L’idée d’un RER entre Lille et le bassin minier semble refaire surface, à en croire l’actualité récente (1). Lancé une première fois il y a trois ans, ce projet cher à Daniel Percheron, le Président du Conseil Régional Nord-Pas-de-Calais, vise à répondre aux difficultés de déplacement entre Lille et l’ancien bassin minier.

Le principe de ce projet est de créer une nouvelle infrastructure ferroviaire entre Hénin-Beaumont et Lille-Flandres, avec 3 ou 4 gares nouvelles (Lesquin au niveau de l’aéroport, Seclin, Carvin et Hénin-Beaumont au niveau de la friche Ste-Henriette). L’objectif est d’assurer des liaisons par trains rapides cadencés, avec un maximum de 12 trains par heure. Ce projet ferroviaire, estimé entre 1,2 et 1,5 miliard d’euros, semble, à première vue, séduisant et ambiteux.

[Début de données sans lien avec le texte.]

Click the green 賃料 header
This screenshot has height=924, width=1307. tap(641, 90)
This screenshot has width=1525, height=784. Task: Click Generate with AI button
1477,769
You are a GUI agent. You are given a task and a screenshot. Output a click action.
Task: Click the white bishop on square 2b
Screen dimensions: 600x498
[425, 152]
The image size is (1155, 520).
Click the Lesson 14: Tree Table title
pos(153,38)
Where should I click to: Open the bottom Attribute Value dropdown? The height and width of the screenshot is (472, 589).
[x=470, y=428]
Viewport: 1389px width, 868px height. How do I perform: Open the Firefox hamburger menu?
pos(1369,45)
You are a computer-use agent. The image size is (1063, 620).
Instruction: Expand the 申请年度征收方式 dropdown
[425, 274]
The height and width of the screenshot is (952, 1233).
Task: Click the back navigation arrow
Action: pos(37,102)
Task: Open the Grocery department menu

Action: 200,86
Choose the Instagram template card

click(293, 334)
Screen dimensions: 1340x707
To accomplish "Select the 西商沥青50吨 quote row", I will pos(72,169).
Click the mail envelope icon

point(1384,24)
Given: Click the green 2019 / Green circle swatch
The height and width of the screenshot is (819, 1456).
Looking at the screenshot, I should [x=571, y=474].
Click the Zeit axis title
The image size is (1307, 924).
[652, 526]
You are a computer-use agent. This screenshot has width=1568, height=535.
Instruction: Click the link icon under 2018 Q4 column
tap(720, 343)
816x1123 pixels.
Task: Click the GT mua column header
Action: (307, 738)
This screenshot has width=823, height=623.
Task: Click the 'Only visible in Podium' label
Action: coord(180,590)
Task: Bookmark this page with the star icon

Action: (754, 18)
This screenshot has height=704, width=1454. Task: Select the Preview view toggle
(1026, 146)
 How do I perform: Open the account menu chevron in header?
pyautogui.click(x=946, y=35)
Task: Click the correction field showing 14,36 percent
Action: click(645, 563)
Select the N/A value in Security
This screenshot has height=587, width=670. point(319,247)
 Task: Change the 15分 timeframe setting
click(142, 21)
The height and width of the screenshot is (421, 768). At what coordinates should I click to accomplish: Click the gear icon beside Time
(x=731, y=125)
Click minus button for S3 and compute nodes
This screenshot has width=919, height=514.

Mais, avant d’être considéré comme la solution miracle, de nombreuses questions restent en suspens. Lille Transport revient sur les faiblesses du projet.

Renforcement de l’offre : vrai problème, fausse solution ?

Pour augmenter l’offre de transport entre Lille et le Bassin Minier, le réseau ferroviaire TER a un talon d’Achille : les nombreux passages à niveau. Ceux-ci limitent le potentiel de cadencement de la ligne. Cependant, sur cet aspect, plusieurs opportunités de renforcement de l’offre doivent être appronfondies avant d’envisager une nouvelle ligne ferroviaire. Notons que tous ces scénarios nécessitent de l’investissement public, mais pas toujours à la même hauteur que le RER envisagé.

Premier volet : les trains

Pour augmenter la capacité ferroviaire, on peut déjà augmenter la capacité des trains, par leur composition (longueur des rames). En Suisse, les trains circulent rarement à une fréquence inférieure au ¼ d’heure. Cependant, la fréquence est garantie toute la journée et la capacité des trains (c’est à dire un ensemble de voitures ou de « caisses ») est autrement plus grande qu’en France. Voir par exemple, le RER Bernois qui va renforcer sa fréquence au ¼ d’heure avec des trains à double niveau qui dépassent régulièrement 100 mètres (2). Les gares doivent bien entendu être adaptées en conséquence, mais inutile de créer une nouvelle infrastructure parallèle tant que les trains de haute capacité ne sont pas remplis. Un scénario qui rappelle celui choisit par Lille Métropole pour le métro.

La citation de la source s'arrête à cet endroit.